The scientists are ditching natural selection and turning their attention to the amazing regenerative abilities of the axolotl. You can cut off a limb on this creature and it will grow a new one. They hope that this new focus will shed light on possible inherent abilities for regeneration of damaged parts in humans. Their paper is published in PNAS, where they admit that there’s no evidence for genetic natural selection or speciation in the axolotl compared to other salamanders in the tiger salamander complex.

Everson et al., “Geography is more important than life history in the recent diversification of the tiger salamander complex,” PNAS 118 (17) e2014719118, April 22, 2021,

To save face, they try to suggest that they’ve learned something about evolution, but it’s in futureware:

Lingering questions notwithstanding, this large-scale genetic and geographic study establishes a framework for understanding the evolutionary history of the A. tigrinum species complex.

If they only have the framework, they do not have the understanding of evolutionary history that it was made for.

Wild Wild Life newsletter: When species steal each other’s genes (New Scientist, 17 Feb 2022). “Recent discoveries of horizontal gene transfer reveal that animals and plants are swapping genes across different species,” writes blogger Penny Sarchet, “but how do they do it and what might it mean for evolution?” It might just mean evolution by neo-Darwinian theory is dying. If genes are being stolen, they already had to exist. Where, then, is random mutation and natural selection?

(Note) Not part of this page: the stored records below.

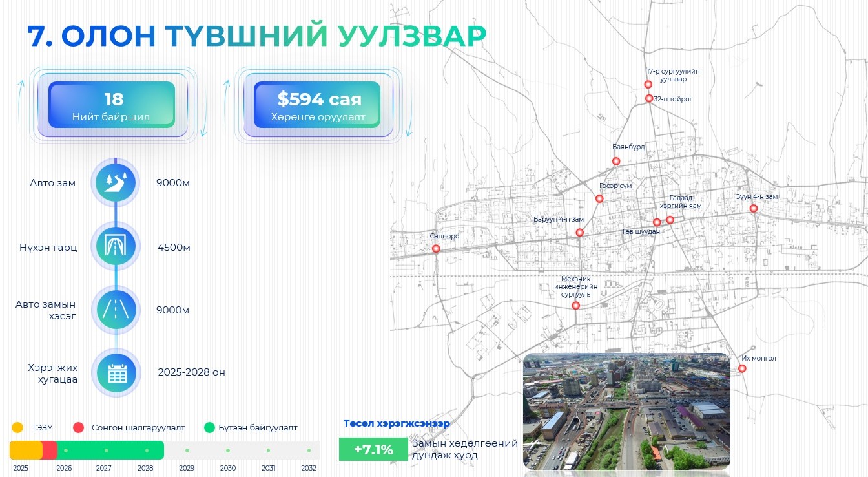Click the Нүхэн гарц tunnel icon

pos(116,246)
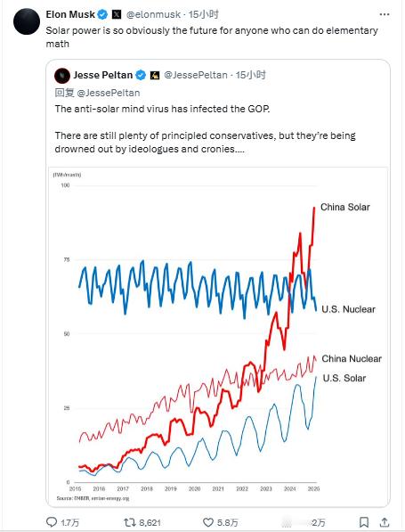The width and height of the screenshot is (405, 532).
Task: Open Elon Musk's profile avatar
Action: pos(27,21)
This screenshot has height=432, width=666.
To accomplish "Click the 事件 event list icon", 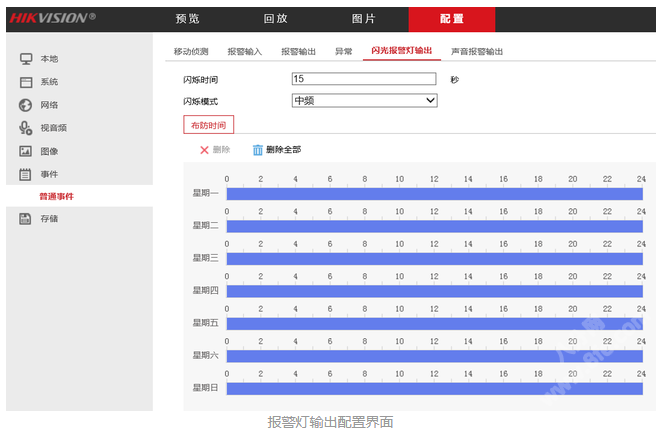I will (x=26, y=174).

The genetic information did not emerge, like Darwin thought, by slight successive modifications. It was already there.

Now, here’s something surprising. Computational analysis suggests that a species of whitefly (Bemisia tabaci, pictured above) has acquired 50 genes from the plants they eat. No discovery like this has ever been made before, and while we don’t know how the genes got into the flies, there are signs that the genes are functional….

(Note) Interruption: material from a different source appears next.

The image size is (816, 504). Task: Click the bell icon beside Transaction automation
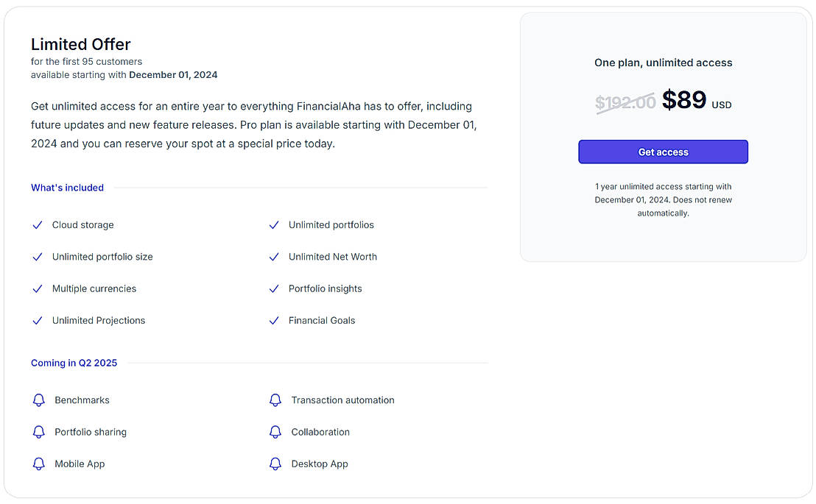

The finding suggested that horizontal gene transfer – the movement of useful DNA codes between entirely different species – may be much more widespread in the natural world than we suspected. Now, a different team has analysed the DNA of the whitefly to identify a full 50 genes that appear to have come from plants, and experiments suggest that many of them are used by the fly.

That would have seemed impossible to geneticists a few decades ago. Each species has its own genome. Those do not cross boundaries; they distinguish species. A master of disaster, Sarchet smiles and rescues Darwin from the catastrophic implications of this surprise.

I love anything that turns our understanding of genetics upside down, especially when there are implications for evolution.

What? Is she becoming an advocate for intelligent design? Clearly not, or else New Scientist would cancel her forthwith.

With evolution defenders like Sarchet, Darwin can’t lose. Even falsifying evidence becomes evidence for his theory. Darwin’s web of belief (or web of deceit, if you prefer) remains strong as ever.